## GIVEN DATA:
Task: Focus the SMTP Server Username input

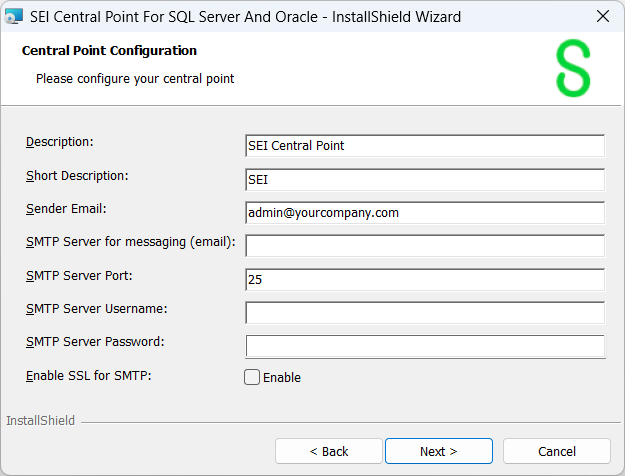Action: point(424,313)
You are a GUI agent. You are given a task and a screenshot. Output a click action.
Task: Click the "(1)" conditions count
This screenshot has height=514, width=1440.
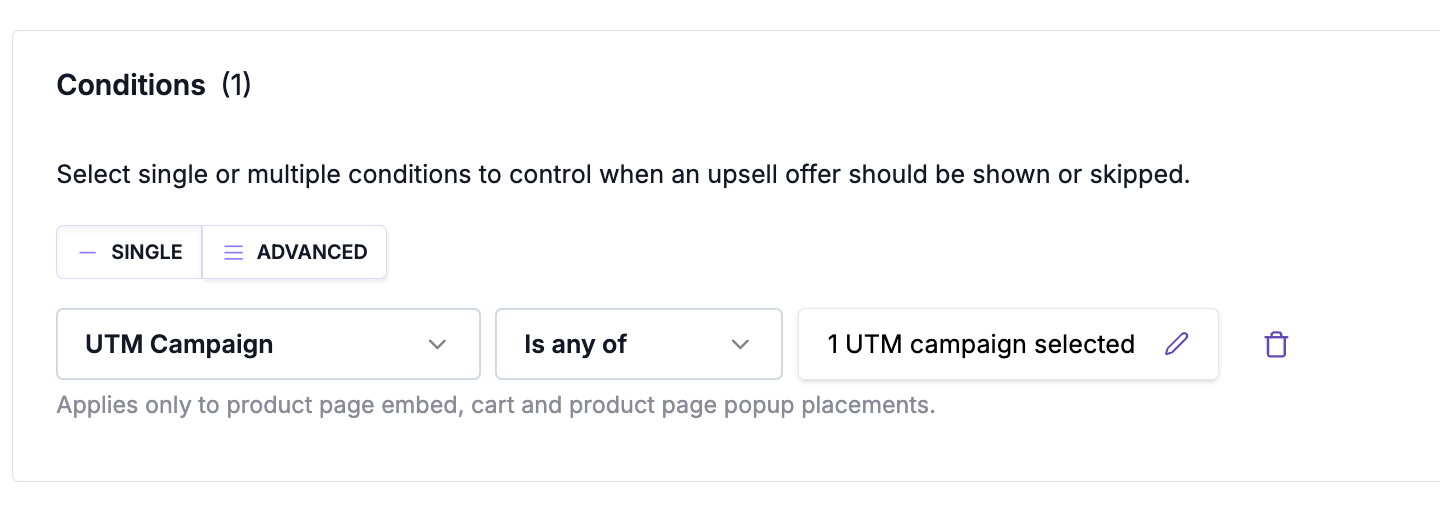pos(236,85)
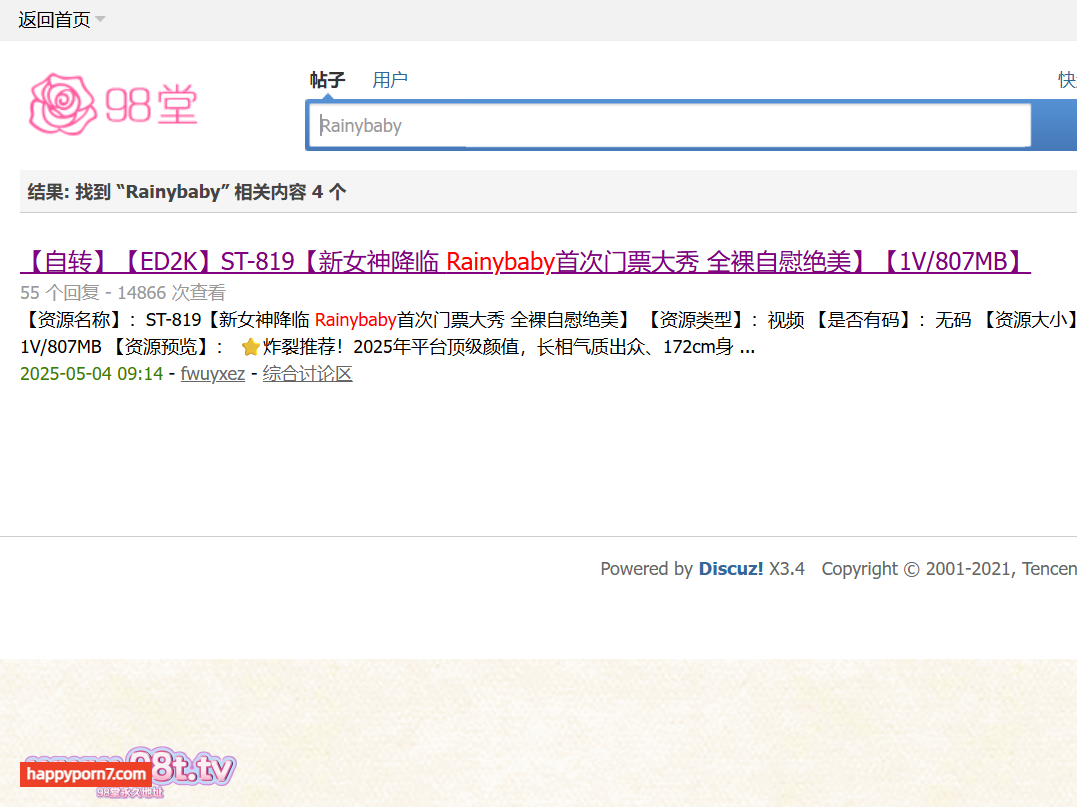Open the 返回首页 link

pos(54,20)
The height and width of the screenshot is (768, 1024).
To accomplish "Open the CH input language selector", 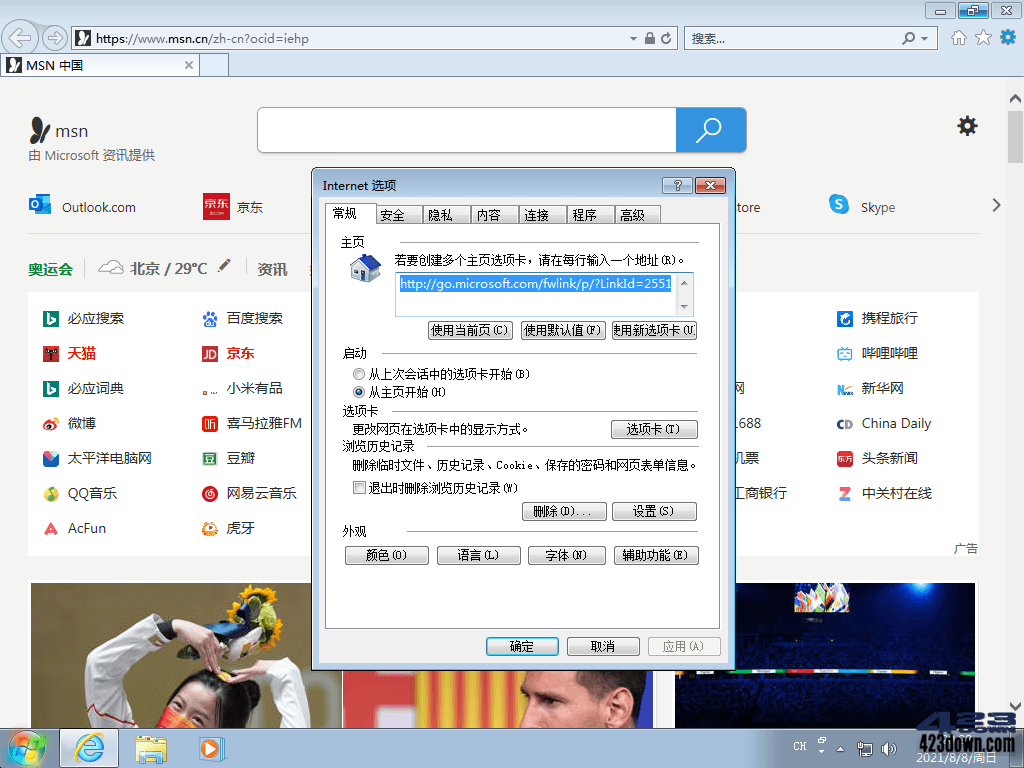I will (x=798, y=746).
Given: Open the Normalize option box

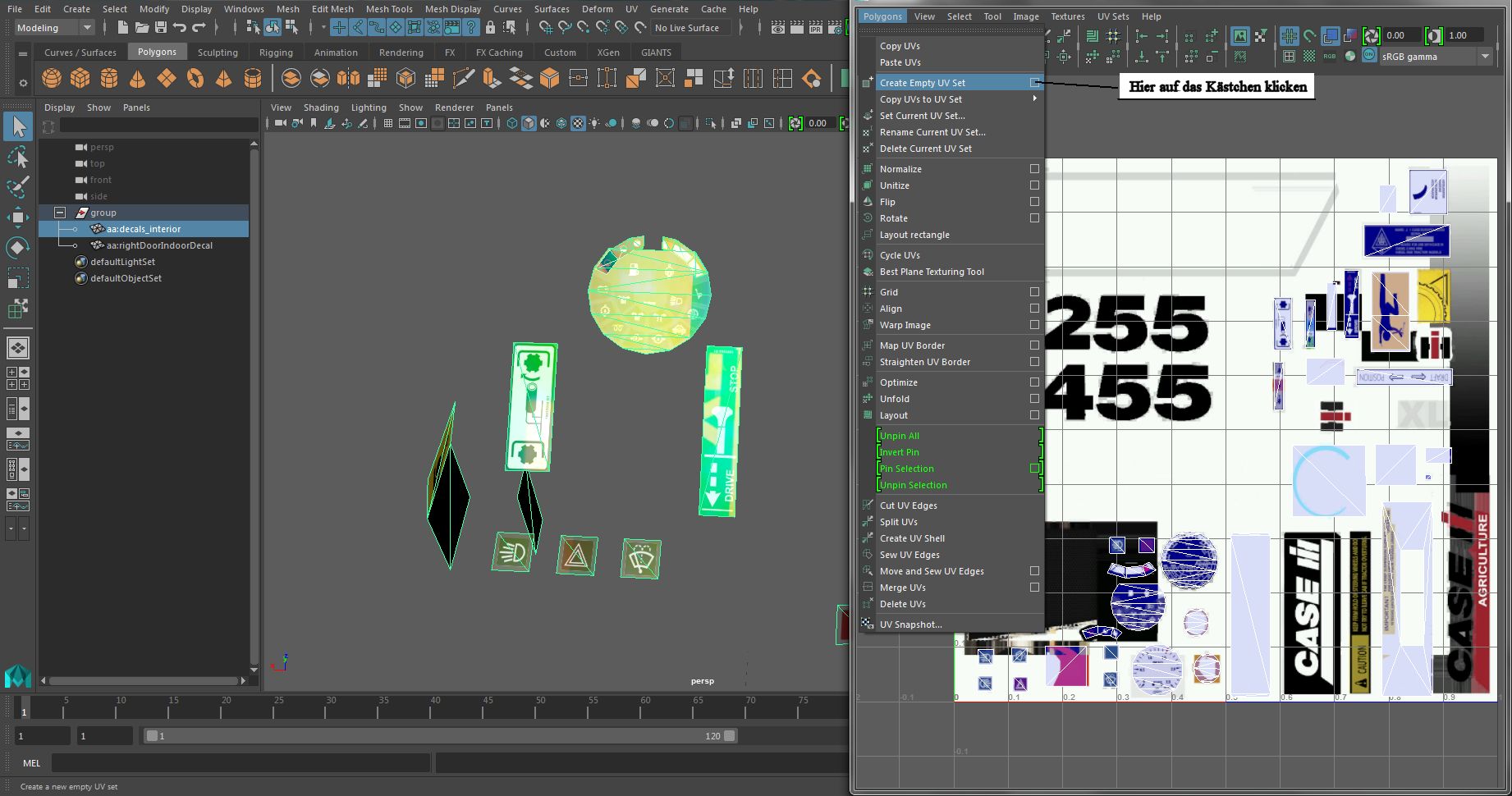Looking at the screenshot, I should coord(1034,169).
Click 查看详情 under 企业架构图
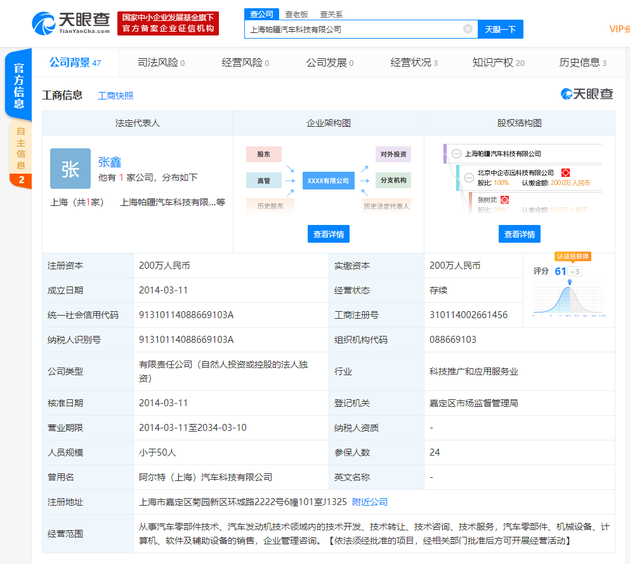 tap(328, 234)
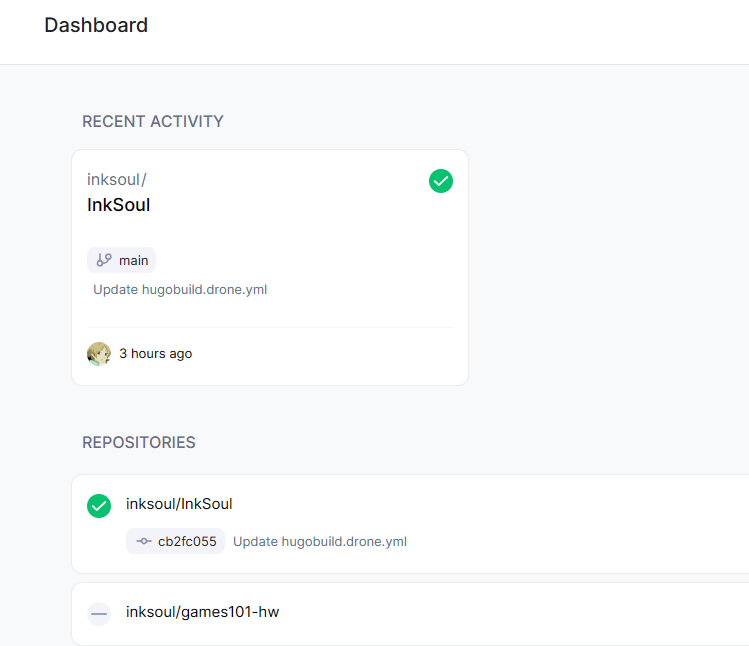Select the main branch badge

point(122,260)
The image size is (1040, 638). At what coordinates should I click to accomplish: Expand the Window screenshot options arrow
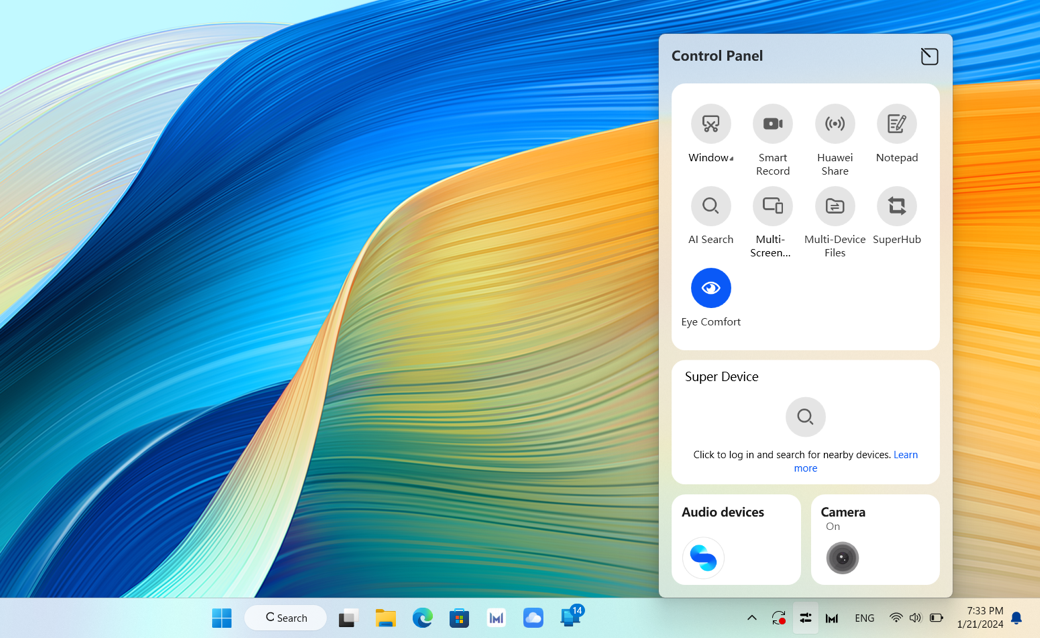(731, 159)
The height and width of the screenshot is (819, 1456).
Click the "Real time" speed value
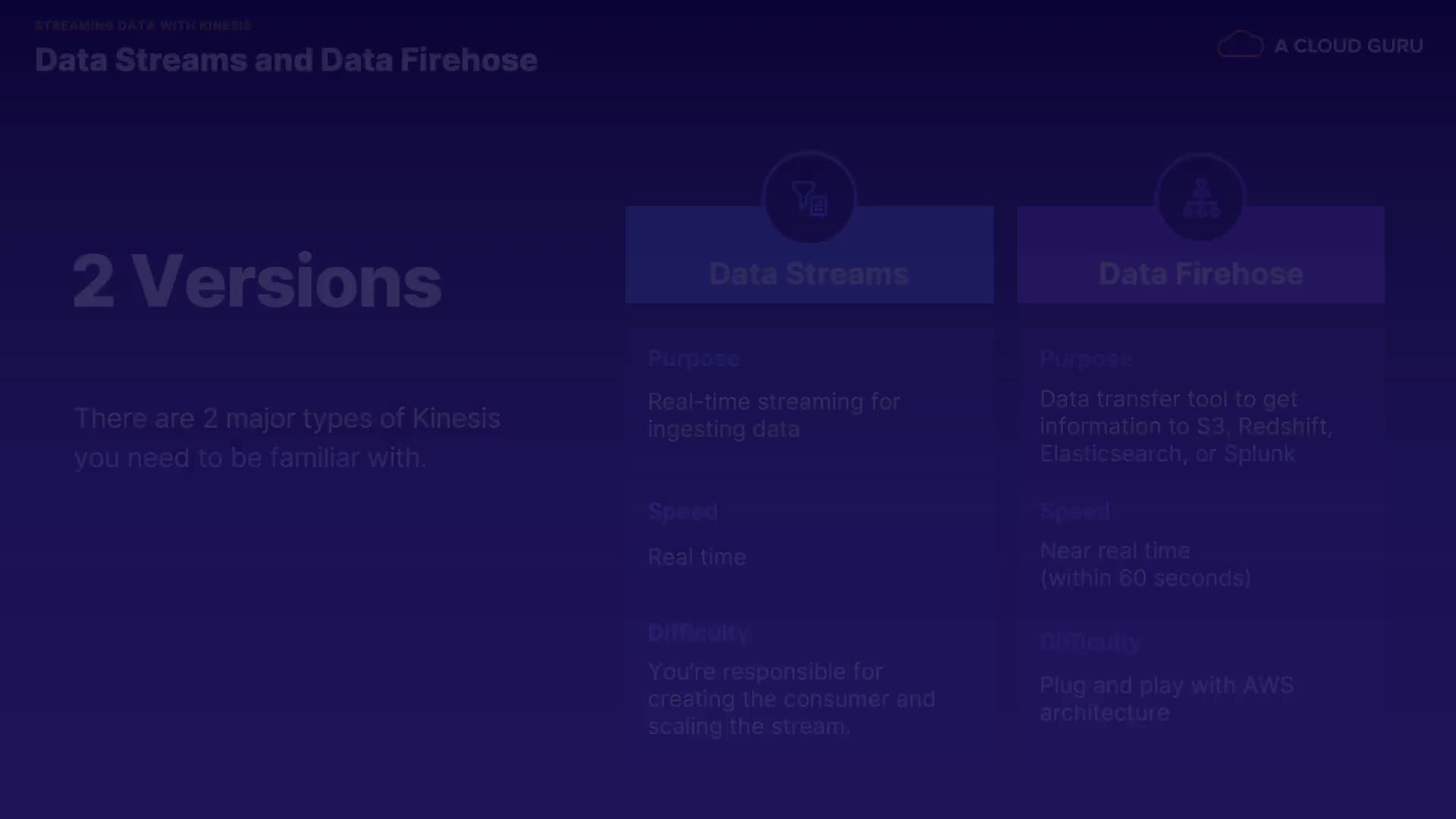(x=696, y=557)
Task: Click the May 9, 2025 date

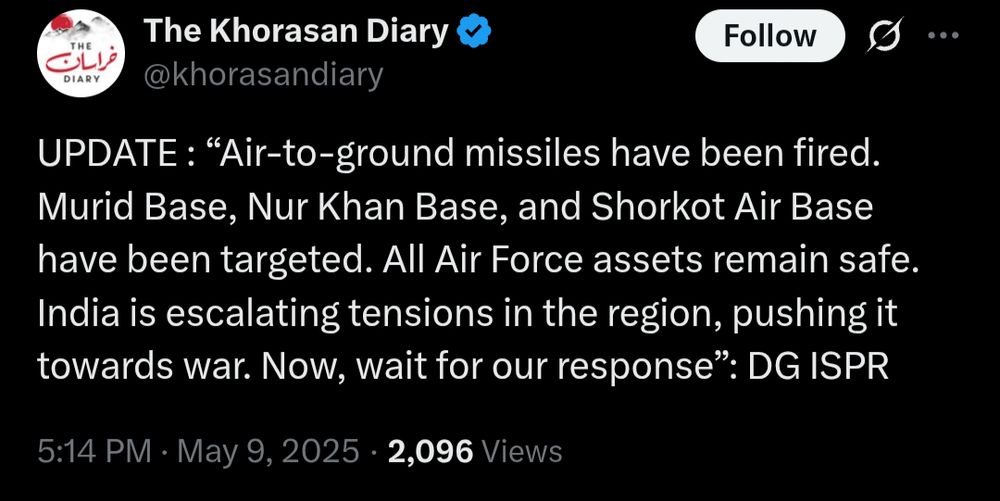Action: tap(268, 452)
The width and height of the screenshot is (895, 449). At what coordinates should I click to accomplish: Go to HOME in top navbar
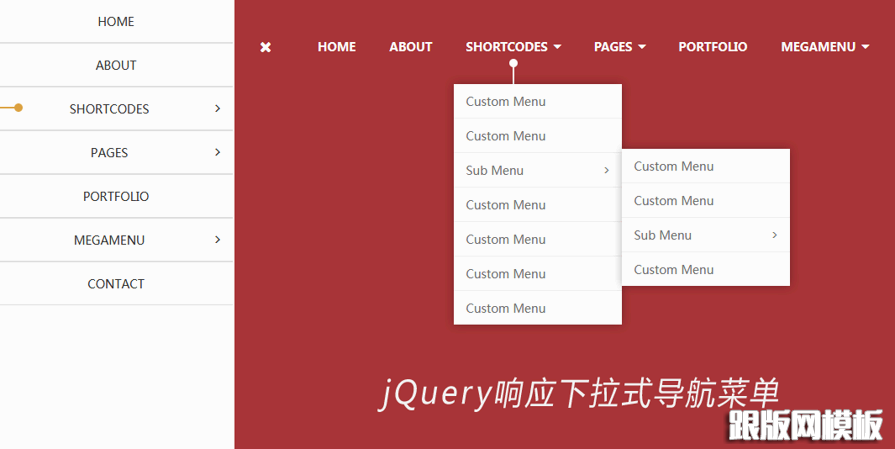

## TASK DETAILS:
All lines from the one bearing "The height and width of the screenshot is (819, 1456)." through the last line of the records, and only those, should be duplicated exactly; no picture belongs in the copy.

## EXPECTED ANSWER:
The height and width of the screenshot is (819, 1456).
Click the "Real time" speed value
(x=696, y=557)
Task: Click the May 9, 2025 date

Action: tap(268, 452)
The width and height of the screenshot is (895, 449). At what coordinates should I click to accomplish: Go to HOME in top navbar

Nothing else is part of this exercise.